Jünger, Le Travailleur, 1932 :
"La société [bourgeoise] se renouvelle par des attaques simulées contre elle-même ; son caractère imprécis ou plutôt son absence de caractère lui permet d'absorber même la plus violente négation d'elle-même. Ses moyens sont de deux sortes : ou bien elle renvoie la négation à son pôle anarchiste individuel et l'incorpore à son propre fond en la subordonnant à son concept de liberté ; ou bien elle l'inclut dans le pôle apparemment opposé de la masse et l'y transforme en acte démocratique par la statistique, par le vote, par la négociation ou la discussion.

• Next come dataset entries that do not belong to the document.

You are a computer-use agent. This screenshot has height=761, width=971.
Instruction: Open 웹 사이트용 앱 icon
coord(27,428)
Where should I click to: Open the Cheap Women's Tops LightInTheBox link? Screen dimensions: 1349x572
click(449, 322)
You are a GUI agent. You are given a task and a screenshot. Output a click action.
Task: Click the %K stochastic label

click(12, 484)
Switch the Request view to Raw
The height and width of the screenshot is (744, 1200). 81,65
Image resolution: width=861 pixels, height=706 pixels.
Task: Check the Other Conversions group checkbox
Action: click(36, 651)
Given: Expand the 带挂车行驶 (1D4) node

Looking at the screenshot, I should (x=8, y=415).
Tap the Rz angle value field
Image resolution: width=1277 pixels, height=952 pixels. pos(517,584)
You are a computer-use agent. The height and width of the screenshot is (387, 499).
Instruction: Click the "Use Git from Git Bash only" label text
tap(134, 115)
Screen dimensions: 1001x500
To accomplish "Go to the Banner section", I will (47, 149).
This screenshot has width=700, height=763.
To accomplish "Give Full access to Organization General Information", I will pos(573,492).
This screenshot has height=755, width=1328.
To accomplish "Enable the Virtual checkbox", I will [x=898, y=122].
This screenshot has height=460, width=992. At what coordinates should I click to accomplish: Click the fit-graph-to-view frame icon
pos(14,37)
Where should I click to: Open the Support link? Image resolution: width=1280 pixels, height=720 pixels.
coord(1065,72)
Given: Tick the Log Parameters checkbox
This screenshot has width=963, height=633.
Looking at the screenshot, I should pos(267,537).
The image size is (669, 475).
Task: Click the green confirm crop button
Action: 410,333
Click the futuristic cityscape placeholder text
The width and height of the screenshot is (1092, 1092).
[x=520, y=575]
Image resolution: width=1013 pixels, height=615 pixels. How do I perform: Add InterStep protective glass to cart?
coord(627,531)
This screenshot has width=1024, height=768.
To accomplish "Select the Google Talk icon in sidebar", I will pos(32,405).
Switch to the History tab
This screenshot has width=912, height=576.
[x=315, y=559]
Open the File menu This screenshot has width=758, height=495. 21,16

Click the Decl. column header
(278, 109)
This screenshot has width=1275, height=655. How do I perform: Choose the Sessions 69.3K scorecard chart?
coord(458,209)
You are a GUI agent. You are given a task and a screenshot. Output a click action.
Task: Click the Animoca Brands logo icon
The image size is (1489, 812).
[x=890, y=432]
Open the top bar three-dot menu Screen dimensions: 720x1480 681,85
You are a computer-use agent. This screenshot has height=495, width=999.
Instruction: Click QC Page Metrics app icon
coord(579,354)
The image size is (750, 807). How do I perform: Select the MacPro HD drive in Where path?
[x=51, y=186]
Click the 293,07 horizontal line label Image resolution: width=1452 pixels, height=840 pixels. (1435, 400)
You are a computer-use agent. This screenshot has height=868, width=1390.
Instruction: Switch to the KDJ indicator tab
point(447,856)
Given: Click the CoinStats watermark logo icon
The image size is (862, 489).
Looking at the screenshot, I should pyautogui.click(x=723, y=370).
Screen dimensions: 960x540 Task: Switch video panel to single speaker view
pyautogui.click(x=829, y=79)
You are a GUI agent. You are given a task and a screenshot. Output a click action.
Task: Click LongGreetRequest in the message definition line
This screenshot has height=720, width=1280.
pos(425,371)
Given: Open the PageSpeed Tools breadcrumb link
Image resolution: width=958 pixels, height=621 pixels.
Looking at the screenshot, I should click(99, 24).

Partout où elle rencontre une revendication qui s'affirme résolument, sa tactique la plus subtile consiste à la dénaturer : elle l'explique comme une manifestation de son concept de liberté et la légitime sous cette forme sur le forum de sa loi fondamentale : c'est-à-dire qu'elle la rend inoffensive.
Ce procédé a conféré au mot 'radical' son insupportable arrière-goût bourgeois, et a fait du radicalisme en soi – cela dit en passant – une affaire fructueuse dont des générations de politiciens, des générations d'artistes ont successivement tiré leur unique aliment. Le dernier recours de la sottise, de l'effronterie et de l'incompétence consiste à faire la chasse aux dupes en s'ornant des plumes de paon d'une mentalité purement radicale.
De même le jeune bohême, avec ses revues et ses cafés, avec ses pensées et ses sentiments 'artistes', est devenu une figure provinciale ; il est frappé d'une maladie de langueur comme la société bourgeoise dont l'existence lui est absolument nécessaire, quelle que soit la position négative qu'il puisse adopter à son égard."